La memoria ha de ser catapulta hacia un mañana poniendo de relieve lo que nos une, porque algunos estamos convencidos de que es ese el puente sobre el que se materializan nuestros sueños.

Los tiempos del Sacro Imperio Romano fueron complejos en ausencia de instrumentos democráticos que legitimasen el poder. El uso de la fuerza y la represión contra los disidentes y discrepantes y las complejas alianzas políticas eran prácticamente el único instrumento para acceder y sostener el poder.
En ese contexto histórico y político, un tal Formoso se abre camino y alcanza el papado allá por el 891. Un papado bastante turbulento, donde las discrepancias se resolvían de manera rápida sellando el pasaporte a mejor vida y aunque hay historiadores que aseguran que tuvo una muerte violenta, también hay quien se aventura a decir que Formoso, superados ya los 80 años de edad, se las arregló para morir plácidamente en la cama.
A su muerte, alrededor de su figura creció un aura de santidad entre quienes le habían seguido. Un aura que, visto así en perspectiva, sin duda contribuiría a enrarecer aún más las tensiones políticas que habría en aquella época. Y en ese contexto, entre tanto ruido de espadas, emergía la voz de Lamberto de Spoleto, importante de la nobleza italiana, empeñado en que todos condenaran de manera pública los actos y las decisiones que había tomado el papa Formoso en un enconado acto de menoscabar su creciente santidad y a sus seguidores.
Y fue así como transcurridos unos meses de la muerte de la muerte de Formoso, en una irreverente estrategia para cualquier época, el notable noble Lamberto y el por entonces papa Esteban VI decidieron exhumar literalmente el cadáver de Formoso y sentarlo (también literalmente) en el banquillo de los acusados, para someterlo a sumarísimo juicio; acusándolo, entre otros delitos, de haber accedido al trono de San Pedro de manera “no reglamentaria” para la época; y a pesar de contar, como en todo juicio, con un buen abogado de oficio fue condenado, depuesto como papa y anulados todos los nombramientos y disposiciones que había realizado en vida.
El caso es que el efecto conseguido con este juicio sumarísimo, denominado por la historia como el “Concilio Cadavérico”, fue el opuesto al deseado y lejos de afianzar la figura política de sus promotores se socavó la legitimidad y la popularidad de los artífices desatando una ola de indignación generalizada: Lamberto fallecería en extrañas circunstancias en accidente -dicen- de caza, comenzando el declive de la influencia política de su familia (dinastía en aquellos tiempos) y Esteban fue encarcelado apareciendo estrangulado en su celda meses después.
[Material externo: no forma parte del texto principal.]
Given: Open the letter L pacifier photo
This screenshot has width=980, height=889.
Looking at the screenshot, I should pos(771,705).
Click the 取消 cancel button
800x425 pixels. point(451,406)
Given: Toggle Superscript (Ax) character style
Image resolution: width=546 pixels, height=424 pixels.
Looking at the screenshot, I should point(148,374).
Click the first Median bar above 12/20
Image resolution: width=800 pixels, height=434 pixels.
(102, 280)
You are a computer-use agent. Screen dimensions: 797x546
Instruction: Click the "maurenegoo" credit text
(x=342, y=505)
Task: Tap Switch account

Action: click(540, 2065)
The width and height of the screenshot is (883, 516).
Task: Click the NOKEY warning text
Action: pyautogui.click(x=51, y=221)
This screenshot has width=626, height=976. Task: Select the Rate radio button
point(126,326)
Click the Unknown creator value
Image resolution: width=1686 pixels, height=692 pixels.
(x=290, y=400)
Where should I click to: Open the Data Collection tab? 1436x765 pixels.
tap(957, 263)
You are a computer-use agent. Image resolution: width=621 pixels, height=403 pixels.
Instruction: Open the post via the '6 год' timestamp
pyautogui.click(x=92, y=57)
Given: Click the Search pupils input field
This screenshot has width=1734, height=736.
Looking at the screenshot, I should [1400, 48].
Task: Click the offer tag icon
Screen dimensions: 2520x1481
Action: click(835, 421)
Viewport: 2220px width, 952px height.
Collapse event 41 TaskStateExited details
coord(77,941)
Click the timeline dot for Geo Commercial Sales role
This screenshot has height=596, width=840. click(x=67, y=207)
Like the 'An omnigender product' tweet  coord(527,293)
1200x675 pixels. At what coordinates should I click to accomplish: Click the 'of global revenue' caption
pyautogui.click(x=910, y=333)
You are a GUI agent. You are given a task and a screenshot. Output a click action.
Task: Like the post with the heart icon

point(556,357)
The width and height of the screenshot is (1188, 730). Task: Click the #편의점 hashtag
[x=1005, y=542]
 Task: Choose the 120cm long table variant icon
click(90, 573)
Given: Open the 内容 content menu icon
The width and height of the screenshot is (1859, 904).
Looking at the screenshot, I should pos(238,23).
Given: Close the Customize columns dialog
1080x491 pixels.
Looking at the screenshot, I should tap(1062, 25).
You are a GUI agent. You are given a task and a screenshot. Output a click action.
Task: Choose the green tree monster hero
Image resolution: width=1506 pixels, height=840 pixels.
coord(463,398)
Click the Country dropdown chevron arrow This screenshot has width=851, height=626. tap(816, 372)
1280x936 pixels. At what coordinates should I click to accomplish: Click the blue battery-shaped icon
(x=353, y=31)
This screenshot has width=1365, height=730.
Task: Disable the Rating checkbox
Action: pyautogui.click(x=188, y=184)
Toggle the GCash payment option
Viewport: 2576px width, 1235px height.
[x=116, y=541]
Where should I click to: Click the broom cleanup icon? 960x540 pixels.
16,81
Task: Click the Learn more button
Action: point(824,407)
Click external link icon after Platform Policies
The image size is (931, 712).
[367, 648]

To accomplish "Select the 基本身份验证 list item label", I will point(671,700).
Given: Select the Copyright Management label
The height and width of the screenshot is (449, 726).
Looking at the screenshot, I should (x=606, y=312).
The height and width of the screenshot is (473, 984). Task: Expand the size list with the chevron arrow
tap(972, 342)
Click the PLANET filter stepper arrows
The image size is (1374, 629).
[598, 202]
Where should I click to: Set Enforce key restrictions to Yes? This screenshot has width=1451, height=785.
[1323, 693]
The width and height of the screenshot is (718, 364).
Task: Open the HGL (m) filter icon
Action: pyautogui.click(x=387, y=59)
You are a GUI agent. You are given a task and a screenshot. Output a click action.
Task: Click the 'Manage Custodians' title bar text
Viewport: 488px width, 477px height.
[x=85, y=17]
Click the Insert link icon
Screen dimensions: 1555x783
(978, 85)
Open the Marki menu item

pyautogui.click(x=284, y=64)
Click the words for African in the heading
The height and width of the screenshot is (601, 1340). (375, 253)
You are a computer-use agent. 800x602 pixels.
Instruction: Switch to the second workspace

Desde entonces los “Concilios Cadavéricos” en nuestra sociedad se suceden en aras de condenar o glorificar sujetos y actos pasados. Las exhumaciones, en una sociedad tan avanzada como la nuestra, son casi siempre figuradas, pero pienso que los intereses que subyacen a los juicios sumarísimos que los acompañan, siguen siendo los mismos.
Espero no mentir si digo que somos muchos, a izquierda y a derecha, los que vemos que este bucle de exhumaciones nos impiden mirar con claridad al futuro. La memoria utilizada únicamente como instrumento de reparación o redención es ineficaz porque en todos sus procesos media la interpretación subjetiva de quienes perciben lo acontecido haciendo imposible consensuar un criterio sólido sobre el que hacer pie político para no hundirse. Porque, en esos procesos, median las creencias de cada una y cada uno de nosotros que, en la inmensa mayoría de casos, vienen marcadas epigenéticamente en muchas generaciones como la mía.
La memoria, lejos de ser ancla que impida zarpar o navegar, ha de ser catapulta hacia un mañana poniendo de relieve lo que nos une, celebrando los compromisos adquiridos en el pasado para construir futuro, sometiéndolos a renovación y conmemorando en definitiva lo que nos une, porque algunos estamos convencidos de que es ese el puente sobre el que se materializan nuestros sueños y deseos.